I do not write about all the bands that I see at the Fox and Duck simply because I do not have the time to do so and also while most of them are entertaining enough some of them do not offer much to write about. LoudShirts were different.

They were an unknown quantity to me, otherwise I would have gone earlier, and I did my usual thing of turning up around 10pm for the last couple of hours. As I approached the pub I could hear them playing Deep Purple's Mistreated, a song I love but probably had not heard for thirty years or more. A great start to the evening with what turned out to be the last song in the first half of their set.

The interval gave me the chance to say hello to a couple of the Fox and Duck regulars (e.g. Lynsey, Dave and Sue) and also to a couple of new people (Tracie and Cherylanne). I took the opportunity to quaff a few quick Doombars as the walk there had made me thirsty and they were on good form that night.

The second half of LoudShirts' set was as interesting and lively as the first with songs ranging from the Mighty Quinn to Play that Funk Music. There were a few more of my favourites too and, I hate to admit it, the combination of the good music, the alcohol and the lively atmosphere got me dancing to a few of them. I am even sadder to admit that one of my new friends though to celebrate this by taking a photo. I am not going to admit where you can find it online.
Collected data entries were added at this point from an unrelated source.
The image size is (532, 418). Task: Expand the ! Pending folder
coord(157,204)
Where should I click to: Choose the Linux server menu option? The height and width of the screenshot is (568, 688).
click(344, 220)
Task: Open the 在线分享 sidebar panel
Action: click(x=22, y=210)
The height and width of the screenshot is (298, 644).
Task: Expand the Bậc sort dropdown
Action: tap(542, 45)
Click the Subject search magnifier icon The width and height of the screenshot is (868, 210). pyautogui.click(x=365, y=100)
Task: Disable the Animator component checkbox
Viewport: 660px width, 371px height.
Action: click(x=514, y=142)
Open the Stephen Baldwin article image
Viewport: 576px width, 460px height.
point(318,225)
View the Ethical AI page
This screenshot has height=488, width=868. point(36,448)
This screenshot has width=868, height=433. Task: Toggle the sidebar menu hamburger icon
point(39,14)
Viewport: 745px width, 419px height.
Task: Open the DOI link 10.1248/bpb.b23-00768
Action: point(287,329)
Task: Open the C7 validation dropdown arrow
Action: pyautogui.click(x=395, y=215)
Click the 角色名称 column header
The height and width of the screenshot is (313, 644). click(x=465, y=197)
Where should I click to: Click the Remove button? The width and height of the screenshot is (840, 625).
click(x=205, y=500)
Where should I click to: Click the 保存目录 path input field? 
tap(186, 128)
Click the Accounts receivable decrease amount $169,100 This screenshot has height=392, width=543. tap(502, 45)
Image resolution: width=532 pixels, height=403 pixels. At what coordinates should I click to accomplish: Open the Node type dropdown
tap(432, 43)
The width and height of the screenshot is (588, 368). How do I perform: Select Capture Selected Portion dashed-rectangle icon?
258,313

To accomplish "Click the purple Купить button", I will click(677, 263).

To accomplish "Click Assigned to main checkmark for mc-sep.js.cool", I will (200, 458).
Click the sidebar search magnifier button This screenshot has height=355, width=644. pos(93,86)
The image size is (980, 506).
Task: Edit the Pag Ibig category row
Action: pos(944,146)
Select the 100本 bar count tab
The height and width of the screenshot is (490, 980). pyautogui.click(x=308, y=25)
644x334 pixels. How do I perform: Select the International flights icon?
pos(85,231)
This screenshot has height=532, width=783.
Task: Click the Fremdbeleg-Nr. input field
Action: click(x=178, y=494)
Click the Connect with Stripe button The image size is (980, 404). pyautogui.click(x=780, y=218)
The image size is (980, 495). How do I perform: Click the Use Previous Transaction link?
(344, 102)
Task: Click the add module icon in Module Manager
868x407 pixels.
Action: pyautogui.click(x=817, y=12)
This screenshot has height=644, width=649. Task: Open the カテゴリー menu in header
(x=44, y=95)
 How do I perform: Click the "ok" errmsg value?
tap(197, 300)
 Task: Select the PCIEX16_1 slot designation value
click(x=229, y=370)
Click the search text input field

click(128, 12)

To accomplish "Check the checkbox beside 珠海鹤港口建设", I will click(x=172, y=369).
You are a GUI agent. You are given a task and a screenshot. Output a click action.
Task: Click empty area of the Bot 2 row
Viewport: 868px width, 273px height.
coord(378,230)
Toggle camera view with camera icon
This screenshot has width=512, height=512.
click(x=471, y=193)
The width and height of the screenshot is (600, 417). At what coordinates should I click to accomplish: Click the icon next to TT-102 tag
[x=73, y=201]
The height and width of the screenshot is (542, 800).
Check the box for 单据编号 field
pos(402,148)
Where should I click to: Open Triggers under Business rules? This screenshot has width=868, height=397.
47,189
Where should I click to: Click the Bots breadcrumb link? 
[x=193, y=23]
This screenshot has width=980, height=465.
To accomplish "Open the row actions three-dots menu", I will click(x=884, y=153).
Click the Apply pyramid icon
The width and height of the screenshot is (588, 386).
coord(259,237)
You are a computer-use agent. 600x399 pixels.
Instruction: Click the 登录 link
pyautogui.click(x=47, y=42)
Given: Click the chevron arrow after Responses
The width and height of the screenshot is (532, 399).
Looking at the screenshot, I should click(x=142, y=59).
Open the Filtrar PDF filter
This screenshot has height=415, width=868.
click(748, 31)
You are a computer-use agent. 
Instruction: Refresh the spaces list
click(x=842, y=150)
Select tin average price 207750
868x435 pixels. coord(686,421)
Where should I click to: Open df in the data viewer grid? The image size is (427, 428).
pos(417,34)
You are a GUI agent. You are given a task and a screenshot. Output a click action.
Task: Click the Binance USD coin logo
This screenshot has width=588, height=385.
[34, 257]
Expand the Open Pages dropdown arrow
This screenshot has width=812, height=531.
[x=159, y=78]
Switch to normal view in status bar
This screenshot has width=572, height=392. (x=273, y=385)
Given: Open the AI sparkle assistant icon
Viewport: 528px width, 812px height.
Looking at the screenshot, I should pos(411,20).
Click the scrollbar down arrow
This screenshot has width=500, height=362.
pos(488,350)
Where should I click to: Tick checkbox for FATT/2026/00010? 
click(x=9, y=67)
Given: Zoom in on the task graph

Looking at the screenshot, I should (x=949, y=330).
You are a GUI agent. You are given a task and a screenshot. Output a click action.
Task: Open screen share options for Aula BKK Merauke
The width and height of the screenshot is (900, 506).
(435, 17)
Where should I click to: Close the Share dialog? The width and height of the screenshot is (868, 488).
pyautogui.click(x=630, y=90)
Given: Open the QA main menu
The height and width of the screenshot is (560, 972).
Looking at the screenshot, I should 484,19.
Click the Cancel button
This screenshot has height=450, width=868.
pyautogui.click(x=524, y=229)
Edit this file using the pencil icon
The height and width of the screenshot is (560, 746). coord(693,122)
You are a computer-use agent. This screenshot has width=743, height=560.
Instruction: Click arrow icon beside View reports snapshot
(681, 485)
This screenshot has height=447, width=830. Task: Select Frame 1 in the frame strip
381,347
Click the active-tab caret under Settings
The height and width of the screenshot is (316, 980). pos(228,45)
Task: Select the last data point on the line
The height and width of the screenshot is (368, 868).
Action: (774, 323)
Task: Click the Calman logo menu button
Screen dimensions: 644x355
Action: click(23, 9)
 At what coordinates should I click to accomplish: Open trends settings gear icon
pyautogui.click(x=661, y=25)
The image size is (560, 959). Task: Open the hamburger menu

It was an evening of simple pleasures, friends, music and beers, and it was a great evening too.

1 August 2015

Sylvie Guillem's Life in Progress at the London Coliseum

Sylvie Guillem's Life in Progress was her world-wide farewell and while it was sad to see her leave the stage after so many years it was also a worthy celebration of a great talent that still shone brightly.

I wanted to go because I have loved her dancing ever since I was a season ticket holder at the Royal Ballet in the late 80s. It was my last chance to see her and my last chance to say "thank you" by being there.

It was billed as a Sadler's Wells event but was staged at the London Coliseum, presumably because it was bigger. I surprised myself by being able to get a front row seat in the Balcony (the uppermost of four levels) for the bargain price of £20. I chose the seat not for the price but for the view, it was some distance from the stage but for dance (and opera) I prefer to be able to see the whole stage, not just the front of it.

I was not sure how much Sylvie I was going to see and was deliriously happy that she did so much. It was easy to forget that she was fifty years old, especially when she did her trade-marked vertical leg trick.

The performance was also pleasingly longer than I expected. Some dance that I have seen recently has been something like two 25 minutes half, understandable given the physical effort involved, so I was delighted to see four pieces.

The evening opened with a Sylvie solo performed with live musicians on stage half-hidden behind netting. It was poetically choreographed by Akram Khan. The next piece was strange, and I like strange, but was a duet with two men and I was there to see Sylvie. The third piece was a lovely duet with Sylvie and Emanuela Montanari, the first piece she had ever done with another woman. This was choreographed by Russell Maliphant so it was no surprise that I liked it.

After the break came the biggest and best surprise of the evening. Syvlie performed Mats Ek’s solo piece Bye which I had seen her do two years previously on her 6000 Miles Away tour. I loved it then and I loved it (at least) as much this time. It was a fitting end to a fantastic show and a glorious career.